The Lion Of Central Asia

                                 

                                 

The Lion of Central Asia is a documentary project developed around Isle D, an artificial platform extracting oil and gas from the Kashagan field in the Caspian Sea.

Workers endure twelve-hour shifts, extreme climatic conditions, and prolonged isolation, living in a suspended space between land and sea.

Following the discovery of oil, Kazakhstan underwent rapid economic transformation, promoted in the late 1990s as the rise of a new “Lion of Central Asia.”

Behind this narrative of growth, however, international observers reported restrictions on civil freedoms and increasing political control.

The project reflects on the tension between economic expansion, state power, and the human presence embedded in contemporary energy production.

                           

Il Leone dell'Asia Centrale è un progetto documentario sviluppato attorno a Isle D, una piattaforma artificiale per l’estrazione di petrolio e gas nel giacimento di Kashagan, nel Mar Caspio.

I lavoratori affrontano turni di dodici ore, condizioni climatiche estreme e un prolungato isolamento, vivendo in uno spazio sospeso tra terra e mare.
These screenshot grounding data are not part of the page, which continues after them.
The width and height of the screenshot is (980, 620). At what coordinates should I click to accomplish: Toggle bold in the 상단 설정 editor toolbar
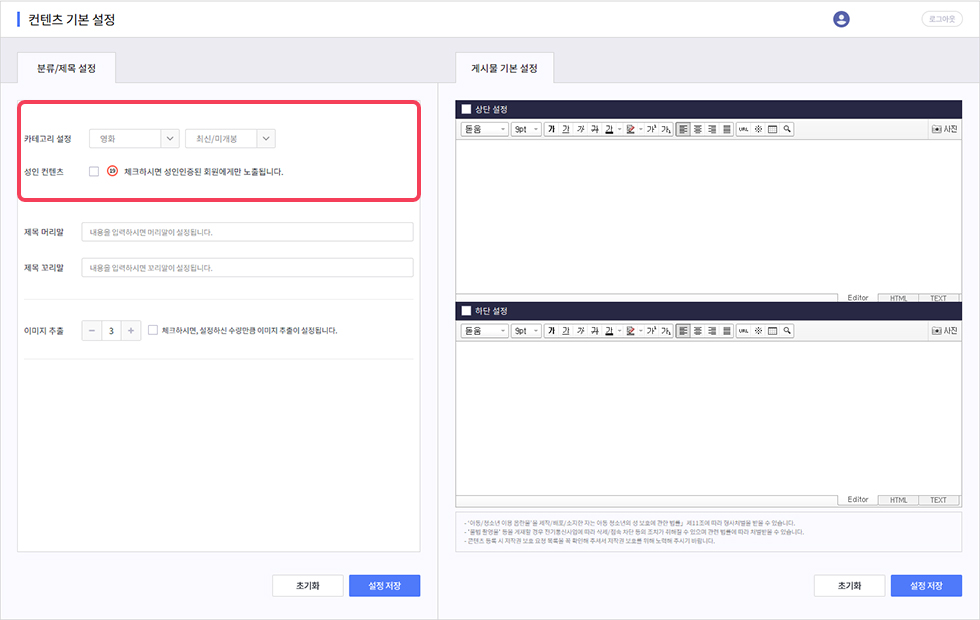551,129
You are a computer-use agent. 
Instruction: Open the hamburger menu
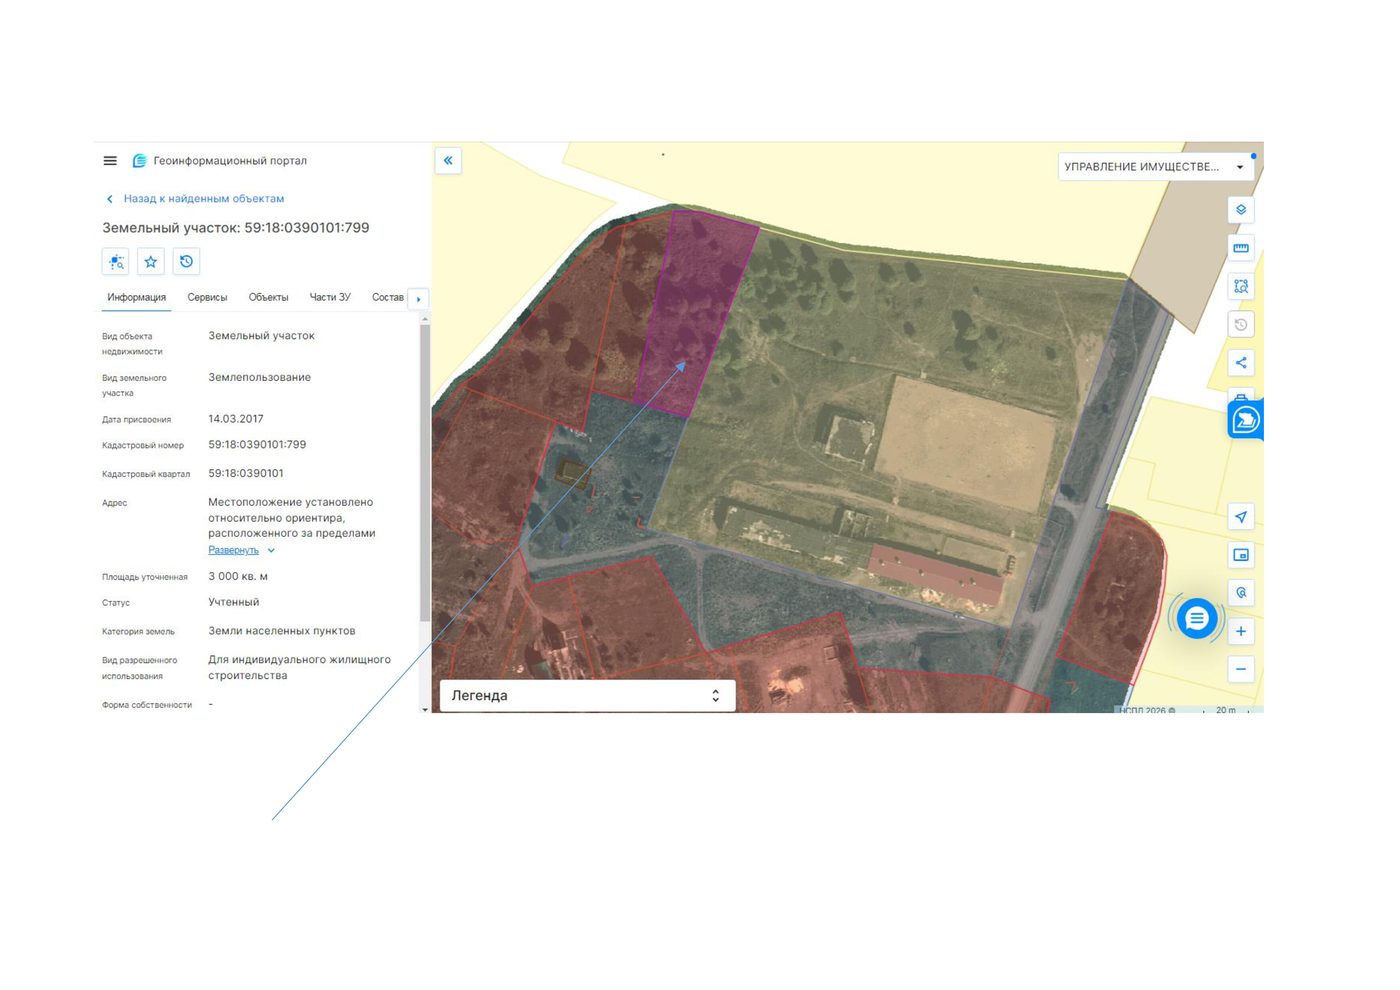[x=110, y=161]
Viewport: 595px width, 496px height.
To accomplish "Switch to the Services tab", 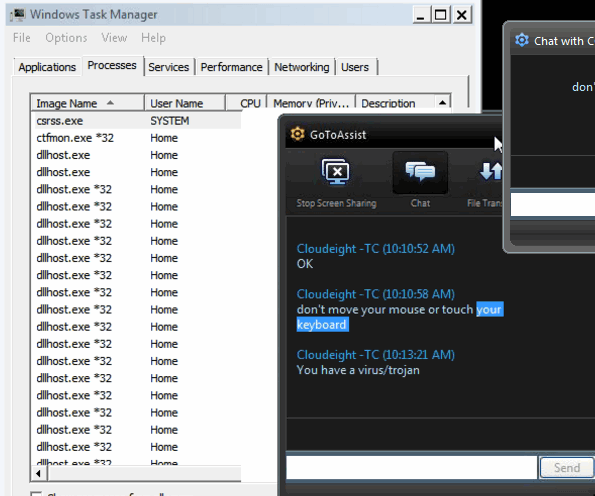I will [x=168, y=67].
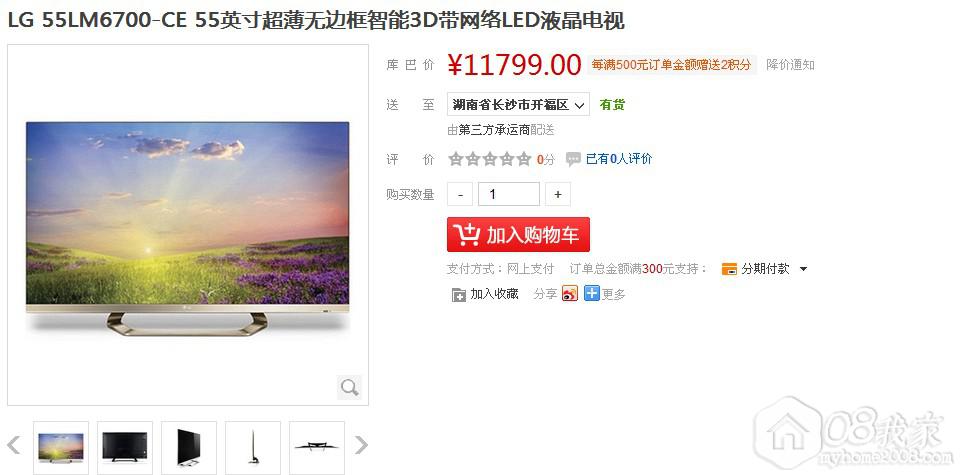Screen dimensions: 960x475
Task: Select the angled-view TV thumbnail
Action: click(x=189, y=447)
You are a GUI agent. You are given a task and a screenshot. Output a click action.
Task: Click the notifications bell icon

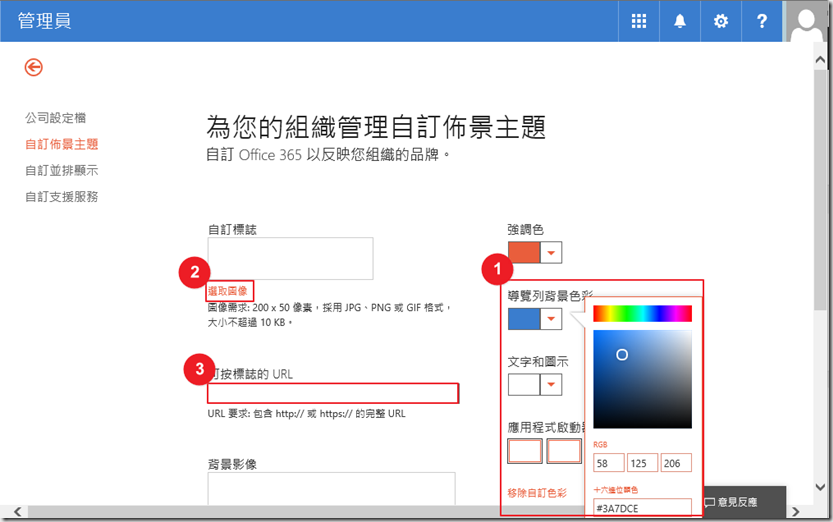coord(680,21)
In seguito alla scoperta del petrolio, il Kazakistan ha attraversato una rapida trasformazione economica, promossa alla fine degli anni Novanta come l’ascesa di un nuovo “Leone dell’Asia Centrale”.

Dietro questa narrazione di crescita, tuttavia, osservatori internazionali hanno segnalato restrizioni alle libertà civili e un crescente controllo politico.

Il progetto riflette sulla tensione tra espansione economica, potere statale e presenza umana incorporata nella produzione energetica contemporanea.